══ The input

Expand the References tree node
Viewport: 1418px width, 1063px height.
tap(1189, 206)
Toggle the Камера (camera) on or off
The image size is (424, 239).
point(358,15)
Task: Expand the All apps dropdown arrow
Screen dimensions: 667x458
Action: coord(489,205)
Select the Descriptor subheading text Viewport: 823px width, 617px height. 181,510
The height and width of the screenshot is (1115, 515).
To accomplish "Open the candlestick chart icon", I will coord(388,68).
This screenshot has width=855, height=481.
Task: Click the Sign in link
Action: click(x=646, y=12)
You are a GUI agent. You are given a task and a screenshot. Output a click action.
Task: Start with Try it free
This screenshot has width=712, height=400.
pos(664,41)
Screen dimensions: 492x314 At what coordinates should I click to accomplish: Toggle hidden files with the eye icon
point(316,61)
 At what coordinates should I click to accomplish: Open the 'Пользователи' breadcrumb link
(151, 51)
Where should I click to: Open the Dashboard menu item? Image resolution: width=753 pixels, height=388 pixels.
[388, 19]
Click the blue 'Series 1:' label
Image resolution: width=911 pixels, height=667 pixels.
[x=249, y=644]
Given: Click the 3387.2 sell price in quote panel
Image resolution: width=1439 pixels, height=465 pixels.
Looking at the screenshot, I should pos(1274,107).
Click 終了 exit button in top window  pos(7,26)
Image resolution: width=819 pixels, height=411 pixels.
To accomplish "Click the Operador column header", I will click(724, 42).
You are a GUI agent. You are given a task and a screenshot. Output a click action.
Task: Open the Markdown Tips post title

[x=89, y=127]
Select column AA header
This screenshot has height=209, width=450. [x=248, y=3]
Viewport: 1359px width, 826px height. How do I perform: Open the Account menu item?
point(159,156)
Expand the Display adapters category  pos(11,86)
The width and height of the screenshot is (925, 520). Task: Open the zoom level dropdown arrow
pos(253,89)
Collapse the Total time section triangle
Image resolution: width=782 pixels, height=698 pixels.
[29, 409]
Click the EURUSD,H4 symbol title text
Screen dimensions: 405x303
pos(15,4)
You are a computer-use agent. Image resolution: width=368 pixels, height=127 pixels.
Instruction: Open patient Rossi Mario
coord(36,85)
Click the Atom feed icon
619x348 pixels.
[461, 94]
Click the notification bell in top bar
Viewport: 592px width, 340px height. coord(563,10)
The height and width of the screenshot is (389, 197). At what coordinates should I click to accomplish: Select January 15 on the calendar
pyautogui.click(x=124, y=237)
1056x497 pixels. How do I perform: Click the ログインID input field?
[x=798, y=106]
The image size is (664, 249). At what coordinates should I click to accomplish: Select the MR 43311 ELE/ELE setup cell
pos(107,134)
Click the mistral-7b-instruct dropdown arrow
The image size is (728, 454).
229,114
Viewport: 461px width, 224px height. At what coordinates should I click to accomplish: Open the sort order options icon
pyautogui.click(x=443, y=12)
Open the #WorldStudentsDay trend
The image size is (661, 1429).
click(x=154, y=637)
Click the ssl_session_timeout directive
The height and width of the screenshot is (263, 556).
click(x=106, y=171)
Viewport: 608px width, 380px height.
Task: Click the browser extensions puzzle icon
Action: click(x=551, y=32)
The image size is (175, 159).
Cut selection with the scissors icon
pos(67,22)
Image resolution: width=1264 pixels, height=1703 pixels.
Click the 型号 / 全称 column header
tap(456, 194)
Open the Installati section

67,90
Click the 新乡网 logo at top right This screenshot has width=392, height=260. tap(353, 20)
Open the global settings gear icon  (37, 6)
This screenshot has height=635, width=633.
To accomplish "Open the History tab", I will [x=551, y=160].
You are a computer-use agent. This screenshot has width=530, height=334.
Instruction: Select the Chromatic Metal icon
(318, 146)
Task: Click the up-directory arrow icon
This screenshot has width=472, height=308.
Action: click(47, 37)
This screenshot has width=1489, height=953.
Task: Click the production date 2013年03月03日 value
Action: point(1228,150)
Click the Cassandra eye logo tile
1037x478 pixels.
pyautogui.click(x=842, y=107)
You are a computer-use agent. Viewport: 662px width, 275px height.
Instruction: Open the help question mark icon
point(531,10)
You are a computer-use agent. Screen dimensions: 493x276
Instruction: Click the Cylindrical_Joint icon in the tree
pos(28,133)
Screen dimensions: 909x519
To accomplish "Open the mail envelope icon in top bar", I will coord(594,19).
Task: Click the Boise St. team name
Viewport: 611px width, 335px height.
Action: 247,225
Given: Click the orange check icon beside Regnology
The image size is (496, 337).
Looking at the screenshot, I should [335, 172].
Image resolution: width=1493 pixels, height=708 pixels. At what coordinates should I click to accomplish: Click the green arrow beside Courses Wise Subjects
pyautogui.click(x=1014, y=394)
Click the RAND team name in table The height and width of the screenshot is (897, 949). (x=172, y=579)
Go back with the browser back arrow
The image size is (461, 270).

════

◆ **Problem statement**
Set down exactly, and only, the lines from the one with "Viewport: 611px width, 335px height." to the final line of the data.

◆ **Written reply**
Viewport: 611px width, 335px height.
Action: 247,225
Given: Click the orange check icon beside Regnology
The image size is (496, 337).
Looking at the screenshot, I should [335, 172].
Image resolution: width=1493 pixels, height=708 pixels. At what coordinates should I click to accomplish: Click the green arrow beside Courses Wise Subjects
pyautogui.click(x=1014, y=394)
Click the RAND team name in table The height and width of the screenshot is (897, 949). (x=172, y=579)
Go back with the browser back arrow
The image size is (461, 270).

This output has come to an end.